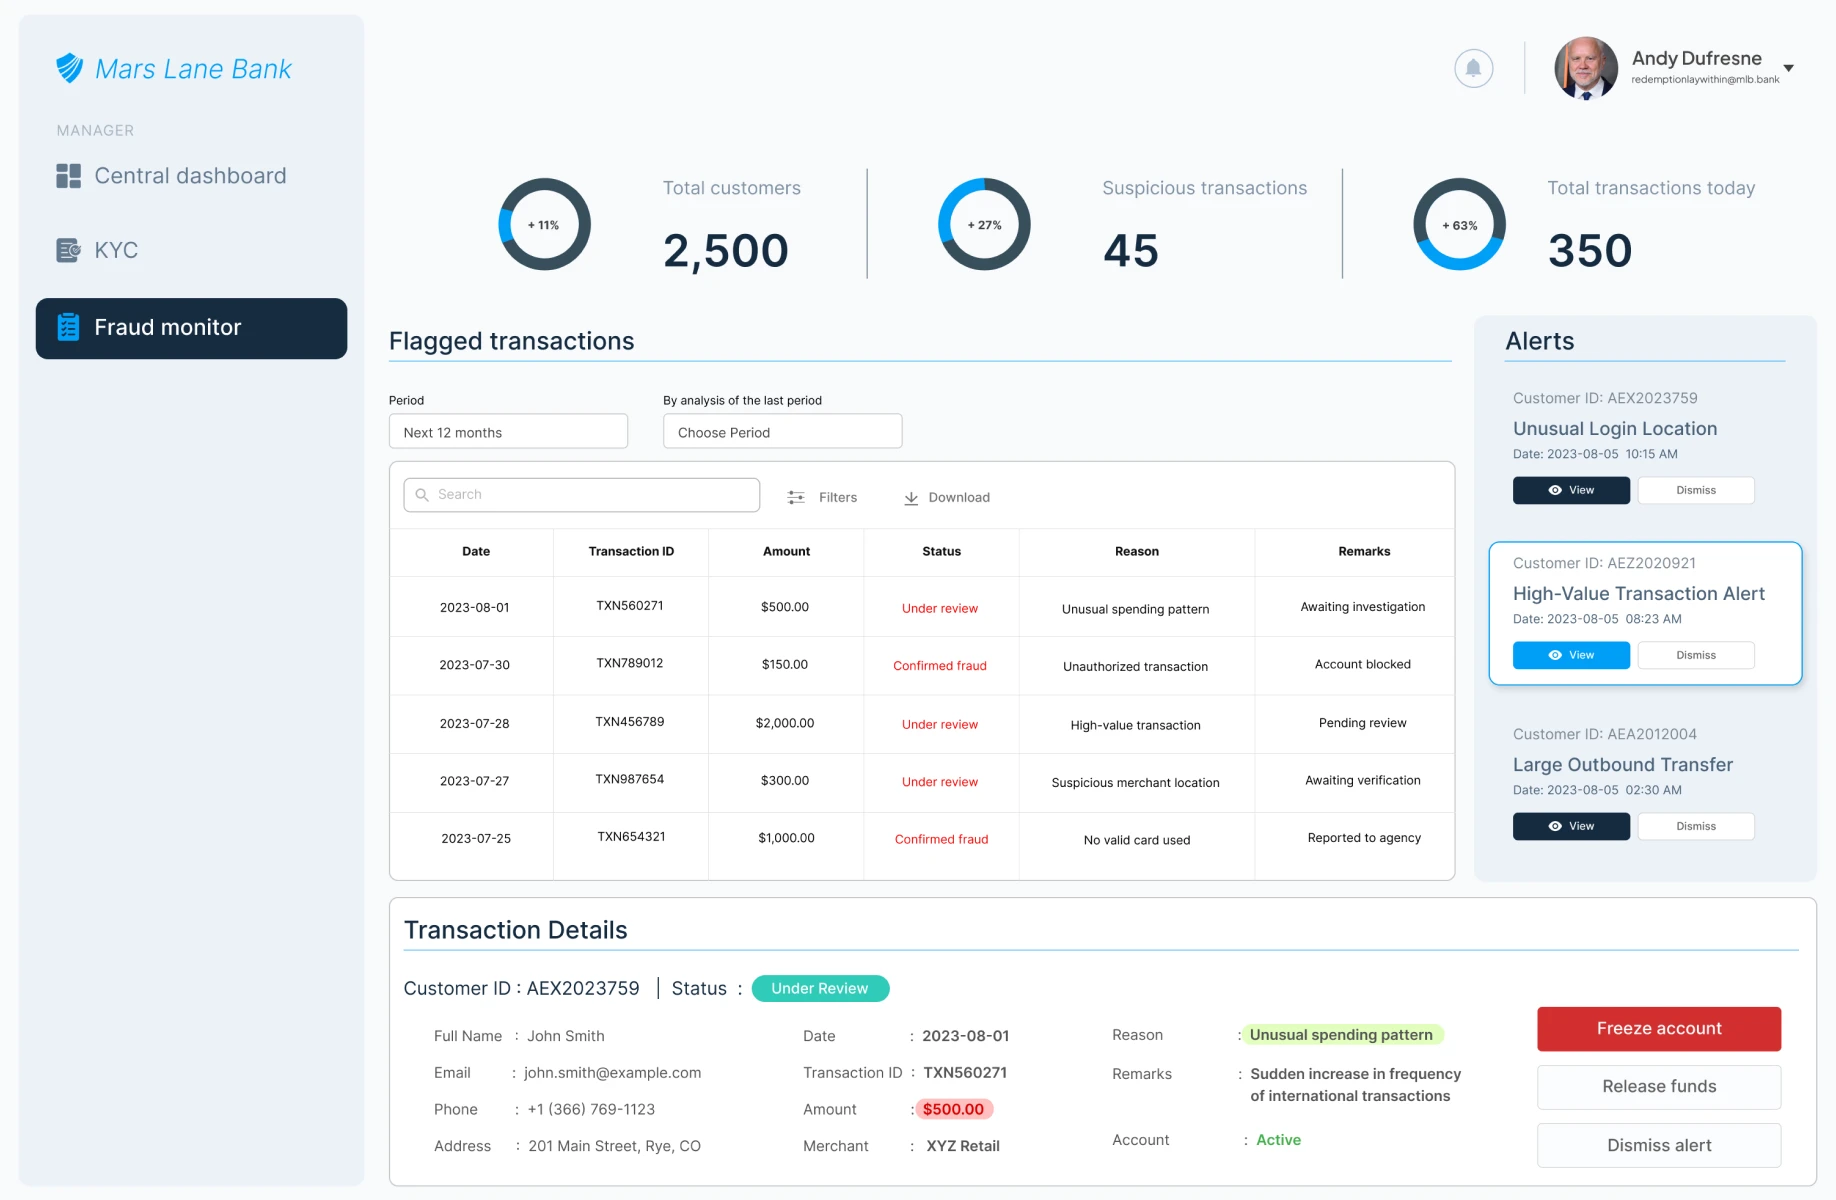Click the Fraud monitor clipboard icon
The height and width of the screenshot is (1200, 1836).
point(68,327)
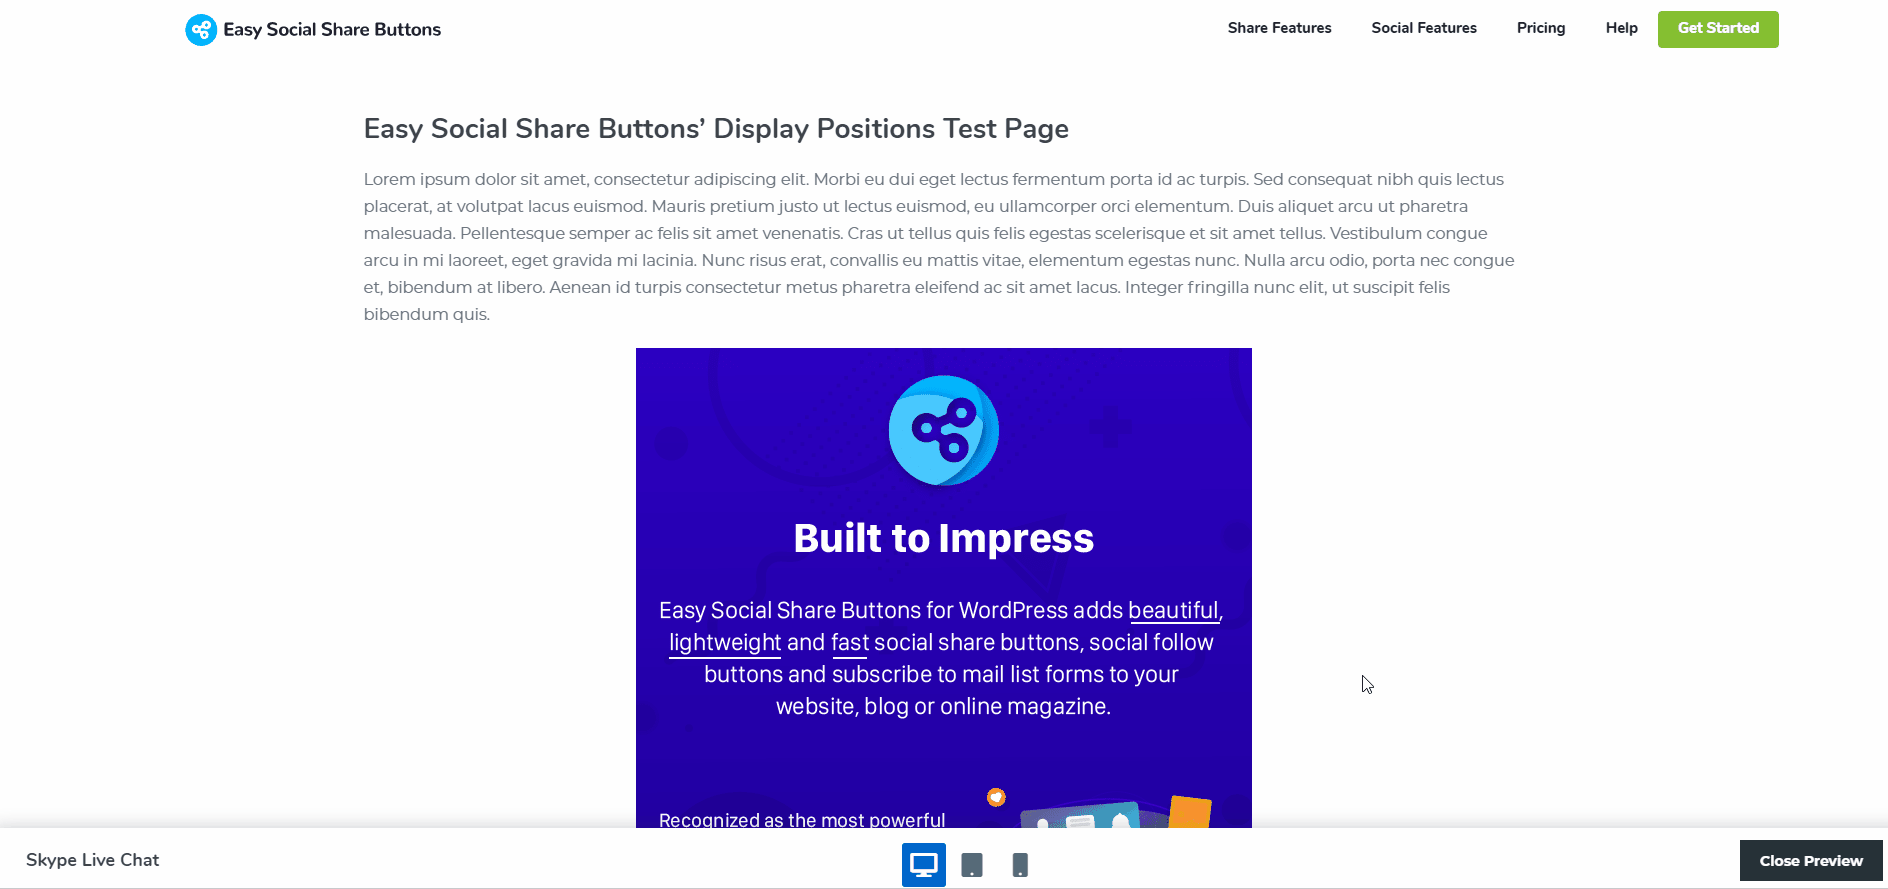Click the underlined word "lightweight"

[x=724, y=642]

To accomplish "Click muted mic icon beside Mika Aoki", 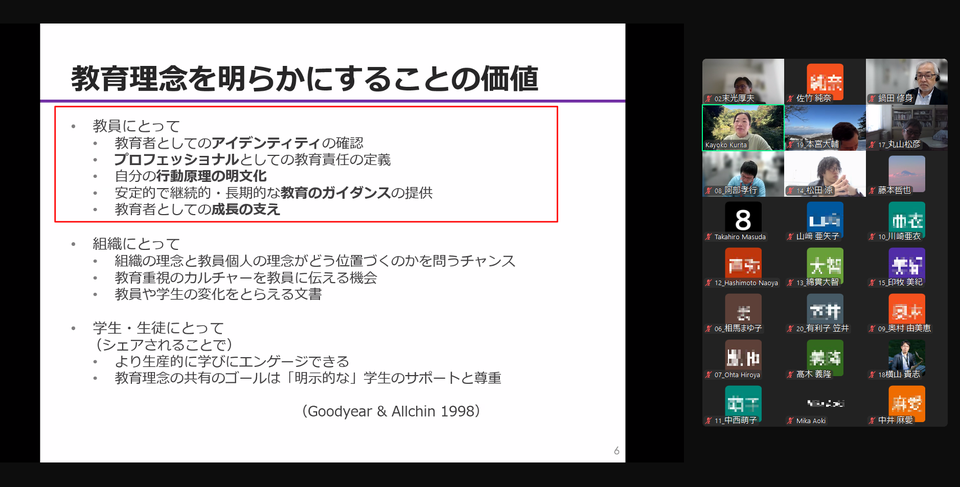I will point(789,421).
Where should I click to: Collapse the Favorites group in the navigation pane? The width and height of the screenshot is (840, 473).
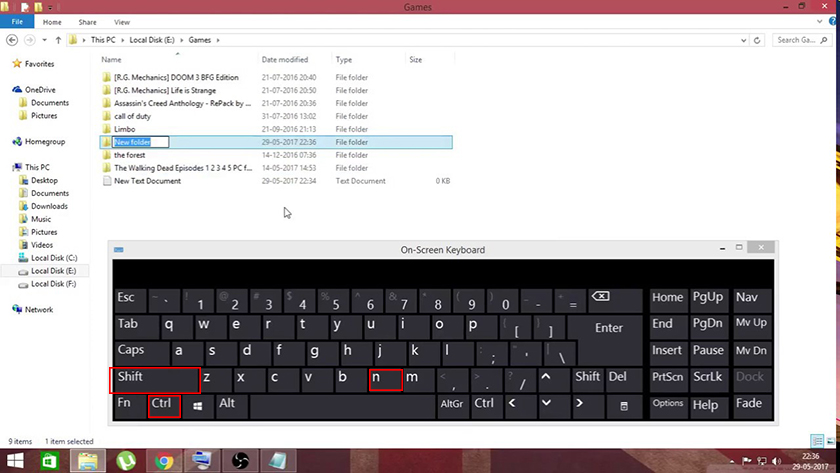click(x=5, y=63)
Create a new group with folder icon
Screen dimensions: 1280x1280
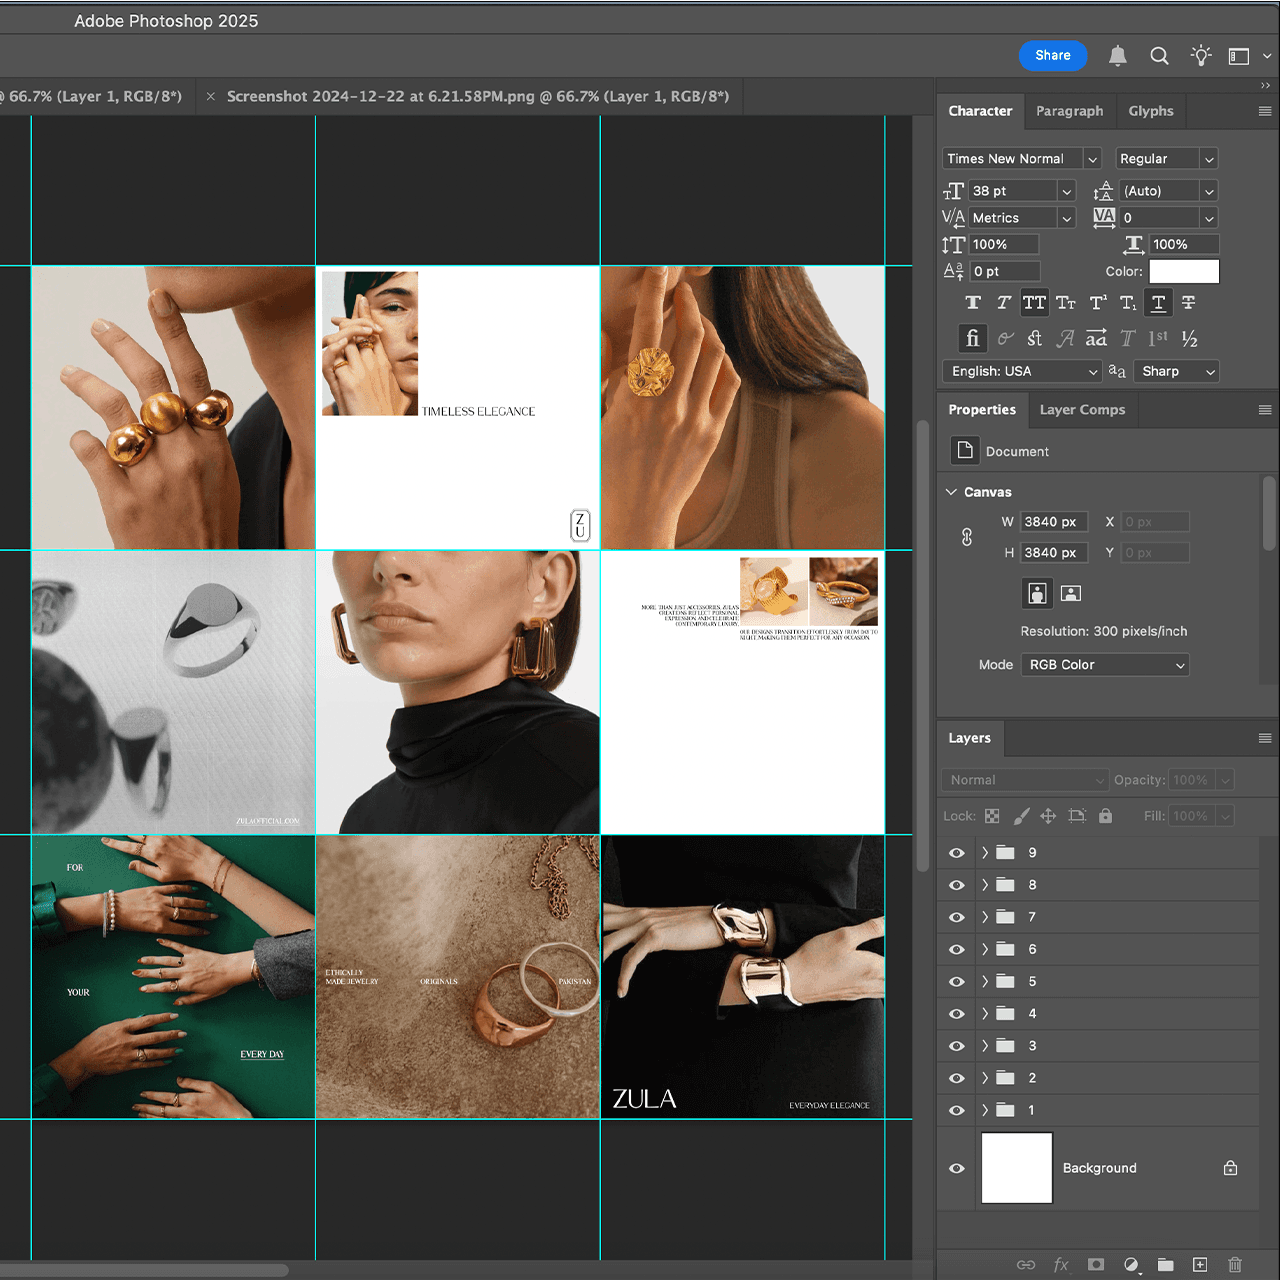pyautogui.click(x=1165, y=1265)
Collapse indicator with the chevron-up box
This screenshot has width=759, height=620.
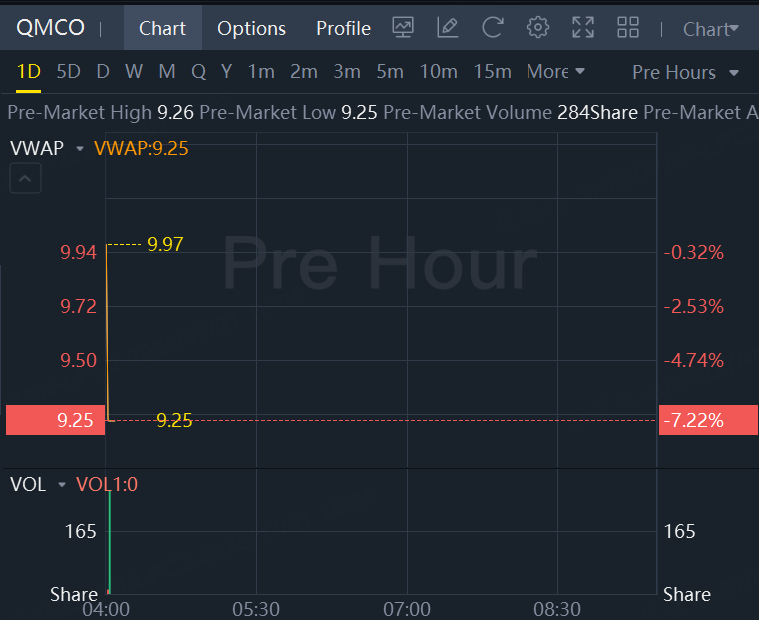[25, 179]
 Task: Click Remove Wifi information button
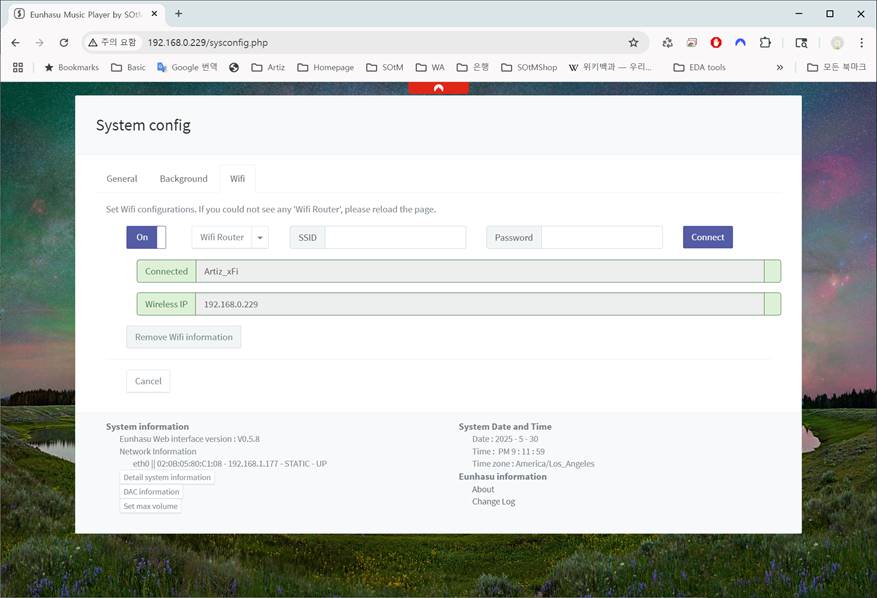click(184, 337)
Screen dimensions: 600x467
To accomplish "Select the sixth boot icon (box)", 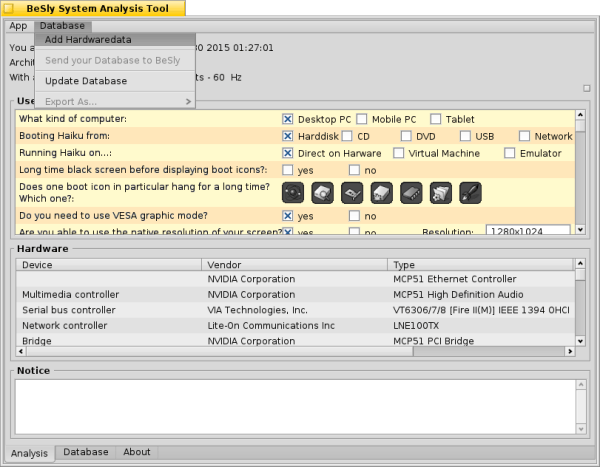I will pos(440,193).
◆ ◆ ◆ ◆ ◆ ◆ ◆
Every line above that includes the word "with" must appear in the answer.

(RESULT OF THIS EXERCISE)
Create a new group with folder icon
Collapse indicator with the chevron-up box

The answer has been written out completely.